A device, known as the Amplatzer muscular VSD occluder, may be used to close certain VSDs.[9] It was initially approved in 2009.[9] It appears to work well and be safe.[9] The cost is also lower than having open heart surgery.[9] The device is placed through a small incision in the groin.[10]

The Amplatzer septal occluder was shown to have full closure of the ventricular defect within the 24 hours of placement.[11] It has a low risk of embolism after implantation.[12] Some tricuspid valve regurgitation was shown after the procedure that could possibly be due from the right ventricular disc.[11] There have been some reports that the Amplatzer septal occluder may cause life-threatening erosion of the tissue inside the heart.[13] This occurs in one percent of people implanted with the device and requires immediate open-heart surgery.[13] This erosion occurs due to improper sizing of the device resulting with it being too large for the defect, causing rubbing of the septal tissue and erosion.[13]

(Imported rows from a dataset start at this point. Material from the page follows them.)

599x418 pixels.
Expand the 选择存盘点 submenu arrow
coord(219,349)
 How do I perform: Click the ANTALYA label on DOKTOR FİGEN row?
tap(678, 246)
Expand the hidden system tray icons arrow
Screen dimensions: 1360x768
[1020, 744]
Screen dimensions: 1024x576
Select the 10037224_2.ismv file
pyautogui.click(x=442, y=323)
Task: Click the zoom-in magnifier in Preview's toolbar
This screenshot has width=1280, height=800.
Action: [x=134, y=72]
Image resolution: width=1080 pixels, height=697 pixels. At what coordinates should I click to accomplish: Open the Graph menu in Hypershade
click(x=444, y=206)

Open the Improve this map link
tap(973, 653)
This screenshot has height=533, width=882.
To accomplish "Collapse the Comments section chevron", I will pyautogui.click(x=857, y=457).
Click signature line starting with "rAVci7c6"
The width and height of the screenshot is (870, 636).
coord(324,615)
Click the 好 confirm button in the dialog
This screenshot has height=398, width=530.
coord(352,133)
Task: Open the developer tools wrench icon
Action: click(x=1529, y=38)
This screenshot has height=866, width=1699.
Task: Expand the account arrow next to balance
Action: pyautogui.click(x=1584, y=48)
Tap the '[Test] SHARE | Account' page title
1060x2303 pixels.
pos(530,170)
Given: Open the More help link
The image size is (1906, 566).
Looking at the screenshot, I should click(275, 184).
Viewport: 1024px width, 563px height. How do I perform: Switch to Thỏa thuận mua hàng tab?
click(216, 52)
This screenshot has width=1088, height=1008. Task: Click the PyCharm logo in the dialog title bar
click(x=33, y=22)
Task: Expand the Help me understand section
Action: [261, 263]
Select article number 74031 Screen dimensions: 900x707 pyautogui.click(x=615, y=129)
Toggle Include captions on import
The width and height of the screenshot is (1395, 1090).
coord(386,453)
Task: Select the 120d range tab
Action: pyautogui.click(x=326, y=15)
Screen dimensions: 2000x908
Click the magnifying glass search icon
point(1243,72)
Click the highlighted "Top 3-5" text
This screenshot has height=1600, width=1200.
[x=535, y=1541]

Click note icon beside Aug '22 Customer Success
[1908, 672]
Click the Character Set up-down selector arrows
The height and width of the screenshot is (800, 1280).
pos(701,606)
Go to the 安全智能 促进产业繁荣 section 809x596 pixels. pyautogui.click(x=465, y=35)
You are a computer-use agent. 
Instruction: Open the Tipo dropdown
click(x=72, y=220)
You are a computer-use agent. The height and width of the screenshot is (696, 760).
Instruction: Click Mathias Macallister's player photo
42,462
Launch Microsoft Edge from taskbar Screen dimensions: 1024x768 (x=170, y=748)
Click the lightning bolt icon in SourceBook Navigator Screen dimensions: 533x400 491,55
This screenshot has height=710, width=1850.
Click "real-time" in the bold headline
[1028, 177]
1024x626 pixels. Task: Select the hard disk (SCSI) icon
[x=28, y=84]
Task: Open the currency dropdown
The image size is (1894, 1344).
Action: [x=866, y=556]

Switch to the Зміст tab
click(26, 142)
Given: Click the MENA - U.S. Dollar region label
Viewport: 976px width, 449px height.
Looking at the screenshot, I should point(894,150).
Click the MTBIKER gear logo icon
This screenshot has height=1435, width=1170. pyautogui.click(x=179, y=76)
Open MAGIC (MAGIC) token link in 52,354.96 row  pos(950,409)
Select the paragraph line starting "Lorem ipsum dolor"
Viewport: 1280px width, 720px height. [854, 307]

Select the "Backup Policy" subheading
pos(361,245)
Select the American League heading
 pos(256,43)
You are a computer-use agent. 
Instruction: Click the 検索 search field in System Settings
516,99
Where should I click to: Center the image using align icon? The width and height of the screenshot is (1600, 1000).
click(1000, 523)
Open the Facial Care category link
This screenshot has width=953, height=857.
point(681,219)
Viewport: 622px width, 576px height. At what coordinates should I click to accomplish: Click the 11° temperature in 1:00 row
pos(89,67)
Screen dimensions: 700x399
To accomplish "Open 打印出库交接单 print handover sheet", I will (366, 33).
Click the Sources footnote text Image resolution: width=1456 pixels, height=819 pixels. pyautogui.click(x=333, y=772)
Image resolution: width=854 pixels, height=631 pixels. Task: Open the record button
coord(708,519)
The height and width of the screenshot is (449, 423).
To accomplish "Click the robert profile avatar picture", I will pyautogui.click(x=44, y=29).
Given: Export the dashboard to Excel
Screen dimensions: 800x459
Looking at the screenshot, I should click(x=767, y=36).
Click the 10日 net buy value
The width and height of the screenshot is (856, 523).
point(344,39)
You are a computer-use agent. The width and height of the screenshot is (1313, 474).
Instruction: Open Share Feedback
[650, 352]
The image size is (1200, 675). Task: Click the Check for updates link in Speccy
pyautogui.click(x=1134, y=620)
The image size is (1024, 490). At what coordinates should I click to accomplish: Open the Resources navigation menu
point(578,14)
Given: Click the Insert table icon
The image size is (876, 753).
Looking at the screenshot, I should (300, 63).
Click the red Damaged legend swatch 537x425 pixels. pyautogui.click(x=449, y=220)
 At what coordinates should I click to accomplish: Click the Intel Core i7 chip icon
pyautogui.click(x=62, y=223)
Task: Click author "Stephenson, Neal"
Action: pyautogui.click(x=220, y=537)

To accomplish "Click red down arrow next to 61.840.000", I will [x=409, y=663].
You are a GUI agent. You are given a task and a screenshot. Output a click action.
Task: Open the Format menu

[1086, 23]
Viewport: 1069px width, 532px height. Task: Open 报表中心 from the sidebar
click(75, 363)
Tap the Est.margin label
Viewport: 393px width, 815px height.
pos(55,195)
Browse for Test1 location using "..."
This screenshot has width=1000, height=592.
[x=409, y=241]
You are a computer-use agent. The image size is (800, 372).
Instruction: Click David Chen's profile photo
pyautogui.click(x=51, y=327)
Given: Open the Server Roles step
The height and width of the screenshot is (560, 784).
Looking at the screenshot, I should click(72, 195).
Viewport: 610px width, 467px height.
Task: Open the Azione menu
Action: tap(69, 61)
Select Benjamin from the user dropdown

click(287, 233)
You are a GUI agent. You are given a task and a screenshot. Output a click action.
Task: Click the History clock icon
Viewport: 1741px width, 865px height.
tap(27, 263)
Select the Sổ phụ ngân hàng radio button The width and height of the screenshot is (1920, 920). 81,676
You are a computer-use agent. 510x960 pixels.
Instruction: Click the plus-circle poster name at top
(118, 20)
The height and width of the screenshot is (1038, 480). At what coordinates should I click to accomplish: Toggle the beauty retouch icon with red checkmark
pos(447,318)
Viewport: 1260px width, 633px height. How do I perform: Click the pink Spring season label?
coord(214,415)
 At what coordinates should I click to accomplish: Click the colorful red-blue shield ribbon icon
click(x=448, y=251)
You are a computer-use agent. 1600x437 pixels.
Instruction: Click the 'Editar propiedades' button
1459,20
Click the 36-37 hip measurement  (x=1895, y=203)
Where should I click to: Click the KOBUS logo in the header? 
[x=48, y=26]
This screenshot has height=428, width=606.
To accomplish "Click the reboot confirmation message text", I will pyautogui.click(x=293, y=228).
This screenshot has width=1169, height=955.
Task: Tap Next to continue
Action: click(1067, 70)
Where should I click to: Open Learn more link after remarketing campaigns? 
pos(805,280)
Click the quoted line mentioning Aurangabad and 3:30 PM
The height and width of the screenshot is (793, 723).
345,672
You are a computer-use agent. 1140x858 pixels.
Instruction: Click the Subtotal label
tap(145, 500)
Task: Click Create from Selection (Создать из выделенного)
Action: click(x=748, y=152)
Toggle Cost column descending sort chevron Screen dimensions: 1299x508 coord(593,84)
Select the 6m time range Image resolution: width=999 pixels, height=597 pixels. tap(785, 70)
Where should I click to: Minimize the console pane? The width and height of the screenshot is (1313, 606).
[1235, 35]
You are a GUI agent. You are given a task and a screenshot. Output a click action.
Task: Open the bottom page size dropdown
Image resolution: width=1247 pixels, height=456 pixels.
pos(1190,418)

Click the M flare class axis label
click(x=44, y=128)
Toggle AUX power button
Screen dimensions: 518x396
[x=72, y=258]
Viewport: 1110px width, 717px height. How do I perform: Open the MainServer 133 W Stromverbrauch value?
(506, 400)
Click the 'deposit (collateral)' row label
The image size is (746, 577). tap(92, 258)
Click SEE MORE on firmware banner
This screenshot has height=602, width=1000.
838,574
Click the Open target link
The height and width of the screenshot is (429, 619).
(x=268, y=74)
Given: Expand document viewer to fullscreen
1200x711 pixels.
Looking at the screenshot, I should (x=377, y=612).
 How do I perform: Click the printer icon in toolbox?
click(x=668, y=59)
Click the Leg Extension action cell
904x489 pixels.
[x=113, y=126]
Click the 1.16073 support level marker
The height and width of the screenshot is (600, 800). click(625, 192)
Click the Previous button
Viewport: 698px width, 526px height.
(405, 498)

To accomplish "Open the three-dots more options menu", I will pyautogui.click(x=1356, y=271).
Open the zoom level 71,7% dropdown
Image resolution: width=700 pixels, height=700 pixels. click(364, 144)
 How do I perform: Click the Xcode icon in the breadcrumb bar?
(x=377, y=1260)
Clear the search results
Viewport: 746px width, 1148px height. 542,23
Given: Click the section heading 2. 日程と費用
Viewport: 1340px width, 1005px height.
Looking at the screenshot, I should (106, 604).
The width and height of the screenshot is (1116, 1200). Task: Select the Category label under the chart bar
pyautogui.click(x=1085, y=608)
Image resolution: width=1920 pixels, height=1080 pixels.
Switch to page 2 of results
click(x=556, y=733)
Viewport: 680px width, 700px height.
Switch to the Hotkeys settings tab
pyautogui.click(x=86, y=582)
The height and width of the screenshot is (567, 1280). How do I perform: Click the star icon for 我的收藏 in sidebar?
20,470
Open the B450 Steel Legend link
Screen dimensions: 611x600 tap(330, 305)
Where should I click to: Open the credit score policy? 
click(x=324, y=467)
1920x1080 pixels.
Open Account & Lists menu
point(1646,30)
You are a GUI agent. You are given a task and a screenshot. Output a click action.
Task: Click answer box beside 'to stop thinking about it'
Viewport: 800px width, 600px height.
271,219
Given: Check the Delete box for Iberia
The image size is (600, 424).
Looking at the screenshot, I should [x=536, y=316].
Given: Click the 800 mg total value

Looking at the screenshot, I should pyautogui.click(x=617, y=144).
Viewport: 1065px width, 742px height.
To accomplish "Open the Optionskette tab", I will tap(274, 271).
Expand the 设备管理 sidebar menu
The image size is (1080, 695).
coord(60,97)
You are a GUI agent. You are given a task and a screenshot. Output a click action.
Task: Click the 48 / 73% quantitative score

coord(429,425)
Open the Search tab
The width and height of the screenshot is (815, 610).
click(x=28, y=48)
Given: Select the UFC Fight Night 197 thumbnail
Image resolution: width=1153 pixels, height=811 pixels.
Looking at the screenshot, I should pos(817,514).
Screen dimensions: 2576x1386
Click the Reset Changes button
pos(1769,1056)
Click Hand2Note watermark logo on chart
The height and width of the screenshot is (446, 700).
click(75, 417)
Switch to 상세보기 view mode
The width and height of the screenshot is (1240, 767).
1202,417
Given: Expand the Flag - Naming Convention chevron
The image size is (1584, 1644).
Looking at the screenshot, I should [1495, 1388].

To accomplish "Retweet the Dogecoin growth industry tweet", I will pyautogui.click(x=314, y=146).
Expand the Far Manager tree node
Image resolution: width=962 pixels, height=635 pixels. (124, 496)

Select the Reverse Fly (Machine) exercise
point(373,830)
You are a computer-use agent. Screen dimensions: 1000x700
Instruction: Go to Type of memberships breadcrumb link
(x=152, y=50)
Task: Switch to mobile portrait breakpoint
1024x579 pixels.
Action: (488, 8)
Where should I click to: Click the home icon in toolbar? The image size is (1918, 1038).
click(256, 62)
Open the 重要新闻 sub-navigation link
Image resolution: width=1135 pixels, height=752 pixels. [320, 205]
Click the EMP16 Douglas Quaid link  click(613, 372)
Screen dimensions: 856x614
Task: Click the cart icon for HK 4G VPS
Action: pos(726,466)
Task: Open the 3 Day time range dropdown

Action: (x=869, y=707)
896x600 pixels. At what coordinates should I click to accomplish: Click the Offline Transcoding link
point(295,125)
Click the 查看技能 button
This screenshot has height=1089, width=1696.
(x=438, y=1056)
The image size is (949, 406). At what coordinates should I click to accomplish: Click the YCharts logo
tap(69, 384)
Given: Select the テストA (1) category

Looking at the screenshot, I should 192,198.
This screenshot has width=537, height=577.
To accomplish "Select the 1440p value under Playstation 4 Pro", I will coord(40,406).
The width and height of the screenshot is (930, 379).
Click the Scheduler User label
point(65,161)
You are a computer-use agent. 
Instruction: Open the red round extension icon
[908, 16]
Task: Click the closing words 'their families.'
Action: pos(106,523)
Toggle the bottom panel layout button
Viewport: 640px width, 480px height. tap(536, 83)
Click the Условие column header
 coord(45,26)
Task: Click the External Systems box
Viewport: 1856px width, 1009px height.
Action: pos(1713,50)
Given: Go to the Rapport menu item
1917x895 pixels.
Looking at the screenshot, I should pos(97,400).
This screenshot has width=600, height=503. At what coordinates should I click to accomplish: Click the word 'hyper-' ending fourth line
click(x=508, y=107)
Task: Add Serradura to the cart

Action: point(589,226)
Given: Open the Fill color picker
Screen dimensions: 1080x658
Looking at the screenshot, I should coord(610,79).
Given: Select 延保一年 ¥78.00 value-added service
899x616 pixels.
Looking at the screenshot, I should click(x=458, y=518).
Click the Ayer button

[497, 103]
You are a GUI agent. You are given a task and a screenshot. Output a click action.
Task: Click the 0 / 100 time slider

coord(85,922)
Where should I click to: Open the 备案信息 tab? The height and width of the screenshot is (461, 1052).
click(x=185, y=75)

a) Surgical closure of a Perimembranous VSD is performed on cardiopulmonary bypass with ischemic arrest. Patients are usually cooled to 28 degrees. Percutaneous Device closure of these defects is rarely performed in the United States because of the reported incidence of both early and late onset complete heart block after device closure, presumably secondary to device trauma to the AV node.

b) Surgical exposure is achieved through the right atrium. The tricuspid valve septal leaflet is retracted or incised to expose the defect margins.

c) Several patch materials are available, including native pericardium, bovine pericardium, PTFE (Gore-Tex or Impra), or Dacron.

d) Suture techniques include horizontal pledgeted mattress sutures, and running polypropylene suture.

e) Critical attention is necessary to avoid injury to the conduction system located on the left ventricular side of the interventricular septum near the papillary muscle of the conus.

f) Care is taken to avoid injury to the aortic valve with sutures.

g) Once the repair is complete, the heart is extensively deaired by venting blood through the aortic cardioplegia site, and by infusing Carbon Dioxide into the operative field to displace air.

h) Intraoperative transesophageal echocardiography is used to confirm secure closure of the VSD, normal function of the aortic and tricuspid valves, good ventricular function, and the elimination of all air from the left side of the heart.

i) The sternum, fascia and skin are closed, with potential placement of a local anesthetic infusion catheter under the fascia, to enhance postoperative pain control.

j) Multiple muscular VSDs are a challenge to close, achieving a complete closure can be aided by the use of fluorescein dye.[14]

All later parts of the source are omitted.